Catherine Read (attributed), The Children of Charles I (after van Dyck), Bolton Museum Services

Read also secured the patronage of several prominent members of the Catholic church including Cardinal Albani, and through him she discovered the work of Rosalba Carriera. She visited Venice specifically to meet Carriera, a sign that she was already focussing on pastels, and that she was interested in meeting a fellow woman artist. By this stage Carriera was elderly and virtually blind, but she gave advice to the younger woman and it seems likely that Read painted her portrait. Read's letters however, reveal that she struggled both financially and socially. It was considered improper for unmarried women to go out alone and much religious art was out of reach to her because of her sex: 'she complains about the 'superstitious bigots' who forbade her from seeing works. Equally, her Italian clients seemed reluctant to pay a woman for their portraits, preferring to give gifts which Read was then obliged to sell. 

Catherine Read, Willielma Campbell, Lady Glenorchy, 1762, Dundee Art Gallery

Read moved to London in 1753, quickly becoming a sought after pastel and oil portraitist. Although in Rome she seems to have mainly painted portraits of men, she now became known as a portrayer of women and children, although whether by choice or because of social convention it is difficult to say. She sent an unsolicited portrait to Queen Charlotte, which impressed the queen so much that she commissioned others from Read, including a picture with an infant Prince of Wales in 1761. The Queen had a reputation for promoting women artists, employing about sixteen during her reign, and through her Read gained several other court commissions. Read also travelled to Paris and painted members of the French royal family, perhaps on the basis on her previous Jacobite connections. 

Engraving after Catherine Read, King George IV and Frederick, Duke of York and Albany, c.1765-70, National Portrait Gallery

Her work was widely engraved - a sign of popularity. She exhibited at the Free Society and was one of only two women in the inaugural 1760 exhibition of the Society of Artists, of which she was also an honorary member.

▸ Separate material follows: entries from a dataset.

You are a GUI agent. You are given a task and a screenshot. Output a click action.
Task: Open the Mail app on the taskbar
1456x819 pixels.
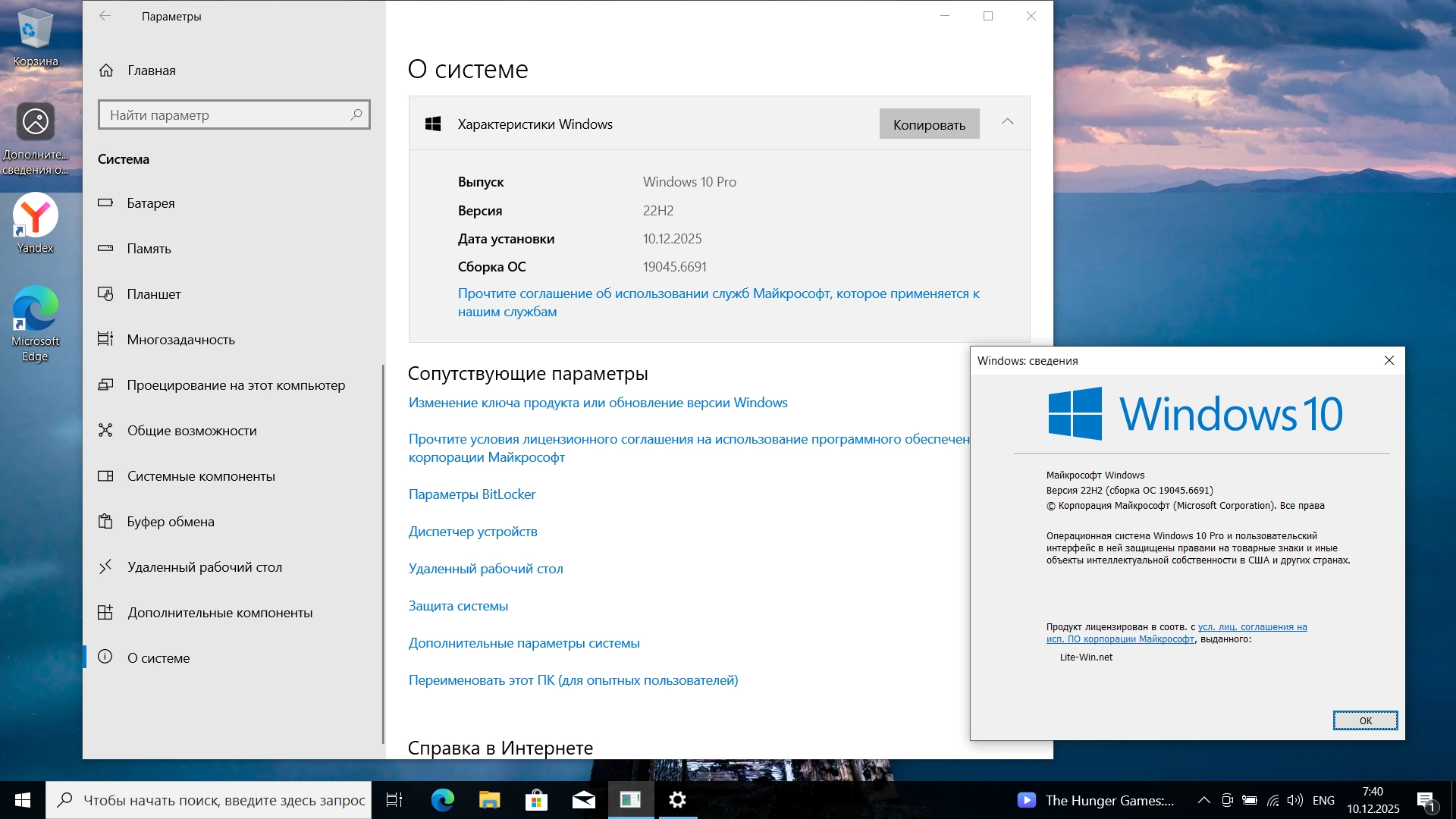(583, 800)
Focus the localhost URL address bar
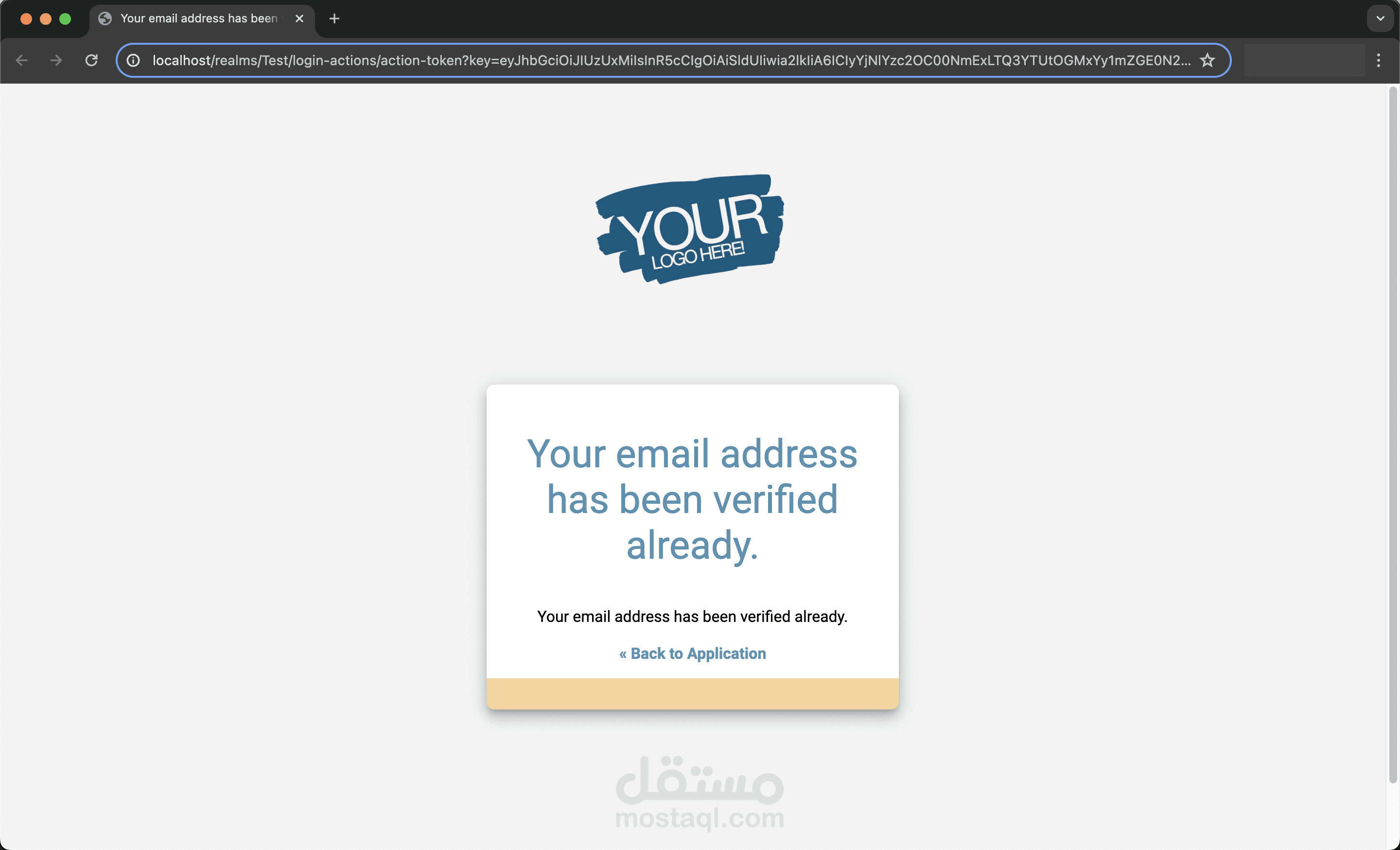 tap(670, 60)
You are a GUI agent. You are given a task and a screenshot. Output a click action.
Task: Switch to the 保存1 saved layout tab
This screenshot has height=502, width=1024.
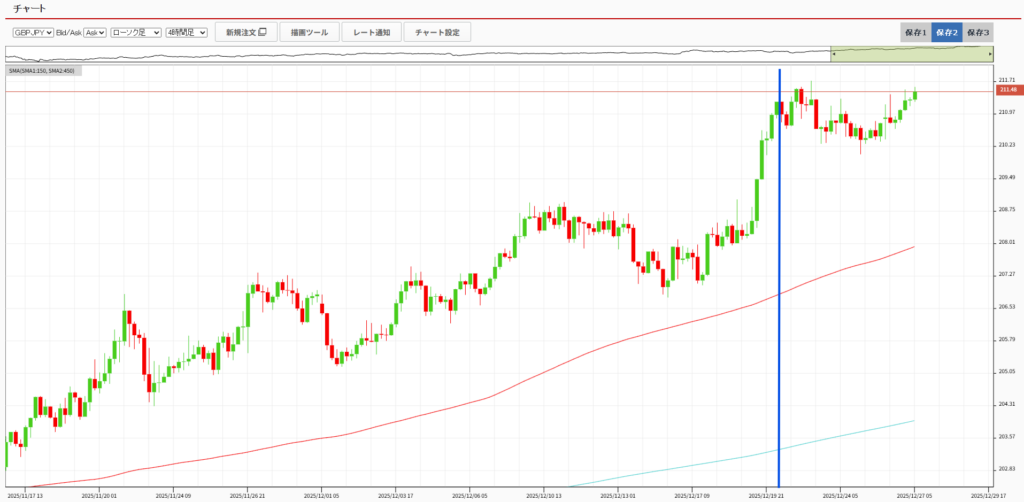tap(915, 33)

Her reputation led Tobias Smollett to praise her pastels above those of Carriera. Perhaps most tellingly, Read was paid more for her portrait of Lady Glenorchy than Gainsborough received for a paired portrait of her husband. Although most of her works were of society figures, Read also painted 'women of letters' including Catharine Macaulay and Frances Brooke. 

In 1775, with her popularity in London on the wane, she travelled to India with her niece to visit one of her brothers, who was living in Madras, and gain access to the lucrative portrait market of the East India Company and the India rulers. It was while sailing back from there in 1778 that she died at sea.
Catherine Read, Frances Moore Brooke, 1771 (Wikipedia commons)

Catherine Read carved a successful career as a portraitist in the eighteenth century, first in Italy, then London, and finally in India. She came from a well-to-do family and would have had some personal income to fall back on, but nevertheless she must have made a living as a painter. She never married, there is no evidence that she struggled financially and she was able to leave money to her nieces. She also demonstrates the level of agency which women could achieve. She actively supported other female artists,  she lived independently and travelled to India with only a younger female companion.  

However, there were also restrictions which she could not overcome. Her portraiture was predominantly of women and children as it was difficult for a female artist to paint a man who was not a family member. Her oeuvre was restricted to portraiture because it was virtually impossible for a woman to be taken seriously as a history painter. And although she exhibited at the Society of Artists she never gained institutional acceptance. It took the exceptional talent of Angelica Kauffman to break these barriers.